[Numpy-discussion] Proposed Roadmap Overview
David Cournapeau
cournape at gmail.com
Fri Feb 17 10:01:06 EST 2012
Hi Travis,
On Thu, Feb 16, 2012 at 10:39 PM, Travis Oliphant <travis at continuum.io> wrote:
> Mark Wiebe and I have been discussing off and on (as well as talking with Charles) a good way forward to balance two competing desires:
>
> * addition of new features that are needed in NumPy
> * improving the code-base generally and moving towards a more maintainable NumPy
>
> I know there are load voices for just focusing on the second of these and avoiding the first until we have finished that. I recognize the need to improve the code base, but I will also be pushing for improvements to the feature-set and user experience in the process.
>
> As a result, I am proposing a rough outline for releases over the next year:
>
> * NumPy 1.7 to come out as soon as the serious bugs can be eliminated. Bryan, Francesc, Mark, and I are able to help triage some of those.
>
> * NumPy 1.8 to come out in July which will have as many ABI-compatible feature enhancements as we can add while improving test coverage and code cleanup. I will post to this list more details of what we plan to address with it later.
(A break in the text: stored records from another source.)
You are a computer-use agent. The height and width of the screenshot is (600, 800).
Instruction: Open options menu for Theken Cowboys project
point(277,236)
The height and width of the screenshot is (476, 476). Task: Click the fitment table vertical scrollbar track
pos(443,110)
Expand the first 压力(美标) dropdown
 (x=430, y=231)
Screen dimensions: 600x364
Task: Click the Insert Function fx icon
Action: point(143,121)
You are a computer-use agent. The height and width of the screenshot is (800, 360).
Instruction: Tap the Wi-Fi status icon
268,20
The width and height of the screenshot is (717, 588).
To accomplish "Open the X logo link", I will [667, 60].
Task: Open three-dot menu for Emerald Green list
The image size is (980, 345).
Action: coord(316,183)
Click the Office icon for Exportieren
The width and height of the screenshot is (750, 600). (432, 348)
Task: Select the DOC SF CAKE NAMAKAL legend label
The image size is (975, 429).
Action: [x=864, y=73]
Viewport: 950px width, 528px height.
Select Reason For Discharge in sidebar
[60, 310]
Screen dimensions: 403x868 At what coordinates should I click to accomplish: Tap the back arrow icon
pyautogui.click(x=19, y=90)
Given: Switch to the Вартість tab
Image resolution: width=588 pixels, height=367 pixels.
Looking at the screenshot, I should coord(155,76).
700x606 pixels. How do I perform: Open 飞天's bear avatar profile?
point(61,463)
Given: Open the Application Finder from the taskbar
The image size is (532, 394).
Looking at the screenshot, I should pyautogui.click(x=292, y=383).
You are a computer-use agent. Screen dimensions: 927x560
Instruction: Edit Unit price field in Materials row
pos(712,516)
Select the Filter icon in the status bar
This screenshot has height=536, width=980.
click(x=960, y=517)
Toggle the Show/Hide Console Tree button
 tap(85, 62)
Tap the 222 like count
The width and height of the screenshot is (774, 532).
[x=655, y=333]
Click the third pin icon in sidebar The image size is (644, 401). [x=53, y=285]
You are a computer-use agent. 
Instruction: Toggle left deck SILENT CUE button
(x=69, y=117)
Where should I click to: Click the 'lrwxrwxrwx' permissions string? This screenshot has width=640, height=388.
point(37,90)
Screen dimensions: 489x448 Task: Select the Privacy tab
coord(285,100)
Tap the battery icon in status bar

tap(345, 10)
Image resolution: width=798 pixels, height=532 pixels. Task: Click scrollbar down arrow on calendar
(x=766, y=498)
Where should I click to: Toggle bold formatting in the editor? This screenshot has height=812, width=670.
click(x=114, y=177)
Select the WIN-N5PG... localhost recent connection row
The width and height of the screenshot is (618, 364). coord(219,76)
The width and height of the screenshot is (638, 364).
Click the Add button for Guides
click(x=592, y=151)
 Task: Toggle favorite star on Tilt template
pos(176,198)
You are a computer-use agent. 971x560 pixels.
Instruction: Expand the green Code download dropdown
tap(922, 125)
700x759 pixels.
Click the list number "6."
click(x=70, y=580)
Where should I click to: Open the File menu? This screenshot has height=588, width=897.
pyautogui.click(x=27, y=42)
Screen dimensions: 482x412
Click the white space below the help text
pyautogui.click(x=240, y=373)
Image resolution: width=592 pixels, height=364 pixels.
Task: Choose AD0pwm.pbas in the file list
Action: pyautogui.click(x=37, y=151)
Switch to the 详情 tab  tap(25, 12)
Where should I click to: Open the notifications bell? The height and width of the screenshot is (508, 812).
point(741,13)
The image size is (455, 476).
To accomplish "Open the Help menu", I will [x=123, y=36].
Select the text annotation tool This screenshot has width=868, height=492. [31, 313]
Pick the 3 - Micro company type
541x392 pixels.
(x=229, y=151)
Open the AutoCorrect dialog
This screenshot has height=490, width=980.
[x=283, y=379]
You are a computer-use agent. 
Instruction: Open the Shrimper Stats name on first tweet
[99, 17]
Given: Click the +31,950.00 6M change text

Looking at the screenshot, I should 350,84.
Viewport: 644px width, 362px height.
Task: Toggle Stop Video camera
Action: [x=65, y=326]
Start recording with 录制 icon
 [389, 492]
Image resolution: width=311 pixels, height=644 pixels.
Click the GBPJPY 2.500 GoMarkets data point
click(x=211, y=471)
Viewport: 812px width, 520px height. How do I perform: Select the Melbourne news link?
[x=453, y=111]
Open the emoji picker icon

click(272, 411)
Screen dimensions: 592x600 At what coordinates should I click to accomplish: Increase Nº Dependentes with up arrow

Included for possible inclusion are:
> * resolving the NA/missing-data issues
> * finishing group-by
> * incorporating the start of label arrays
> * incorporating a meta-object
> * a few new dtypes (variable-length string, varialbe-length unicode and an enum type)
> * adding ufunc support for flexible dtypes and possibly structured arrays
> * allowing generalized ufuncs to work on more kinds of arrays besides just contiguous
> * improving the ability for NumPy to receive JIT-generated function pointers for ufuncs and other calculation opportunities
> * adding "filters" to Input and Output
> * simple computed fields for dtypes
> * accepting a Data-Type specification as a class or JSON file
> * work towards improving the dtype-addition mechanism
> * re-factoring of code so that it can compile with a C++ compiler and be minimally dependent on Python data-structures.
This is a pretty exciting list of features. What is the rationale for
code being compiled as C++ ? IMO, it will be difficult to do so
without preventing useful C constructs, and without removing some of
the existing features (like our use of C99 complex). The subset that
is both C and C++ compatible is quite constraining.